What is autism?

At a glance

  • Challenges with social interaction and communication are common.

  • Autism can look different from person to person.

  • Autism may co-occur with ADHD and sensory processing issues.

Autism is a neurodevelopmental disorder that affects how people communicate and interact with others and the world around them. It’s lifelong — you don’t grow out of it.

Autism often co-occurs with other conditions, like ADHD and learning disabilities. They share common challenges with social skills and communication, including:

  • Trouble reading nonverbal cues or picking up “unwritten” social rules
  • Difficulty participating in conversation 
  • Not always being able to modulate (control how loud you speak, or in what tone)
  • Taking language literally and not always understanding puns, riddles, or figures of speech  

Another common sign is what’s known as stereotyped behavior. This may look like having a “special interest” around a certain topic or object. Or it can refer to repetitive behaviors and movements like:

  • Arm flapping or rocking (sometimes called stimming)
  • Repeating certain sounds or phrases (sometimes called echolalia)

There’s a lot of variation in how autism presents from person to person. Some people communicate by speaking. Others use nonverbal communication. There’s also a wide range in intellectual and self-care abilities. An autism diagnosis reflects this by using Support Levels of 1, 2, or 3. These levels show how much support a person needs, with 3 as the highest level.  

People talk about autism in different ways. Doctors and schools often use the term autism spectrum disorder (or ASD) and person-first language (“a person with autism”). Some people with the diagnosis prefer identity-first language and may call themselves autistic.

Rather than calling autism a disorder, some in the autism community embrace neurodiversity. This concept says conditions like autism are neurological variations that are simply part of human difference.

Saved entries
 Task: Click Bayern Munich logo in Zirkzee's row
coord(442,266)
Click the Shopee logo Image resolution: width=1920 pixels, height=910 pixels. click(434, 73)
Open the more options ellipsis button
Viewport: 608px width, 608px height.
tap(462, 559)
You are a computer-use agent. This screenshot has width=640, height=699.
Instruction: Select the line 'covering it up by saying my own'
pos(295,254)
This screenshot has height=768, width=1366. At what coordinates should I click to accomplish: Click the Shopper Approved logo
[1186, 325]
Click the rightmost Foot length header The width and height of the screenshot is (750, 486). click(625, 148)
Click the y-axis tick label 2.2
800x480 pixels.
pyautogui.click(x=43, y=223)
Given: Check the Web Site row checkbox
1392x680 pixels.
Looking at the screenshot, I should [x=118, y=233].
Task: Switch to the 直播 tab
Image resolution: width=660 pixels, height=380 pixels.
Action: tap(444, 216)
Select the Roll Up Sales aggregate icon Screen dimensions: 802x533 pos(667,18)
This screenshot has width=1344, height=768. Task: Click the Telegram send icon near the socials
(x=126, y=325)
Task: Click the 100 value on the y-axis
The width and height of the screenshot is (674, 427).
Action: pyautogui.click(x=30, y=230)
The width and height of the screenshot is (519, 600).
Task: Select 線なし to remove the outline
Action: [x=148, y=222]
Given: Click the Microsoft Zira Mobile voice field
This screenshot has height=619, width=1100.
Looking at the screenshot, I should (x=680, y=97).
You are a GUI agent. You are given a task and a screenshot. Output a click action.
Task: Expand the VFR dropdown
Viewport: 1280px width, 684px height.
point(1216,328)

Task: In the autism overview, change "lifelong" to "permanent" and write out everything from "At a glance" down to "grow out of it.". The entries play no part in the work.

Solution:
At a glance

  • Challenges with social interaction and communication are common.

  • Autism can look different from person to person.

  • Autism may co-occur with ADHD and sensory processing issues.

Autism is a neurodevelopmental disorder that affects how people communicate and interact with others and the world around them. It’s permanent — you don’t grow out of it.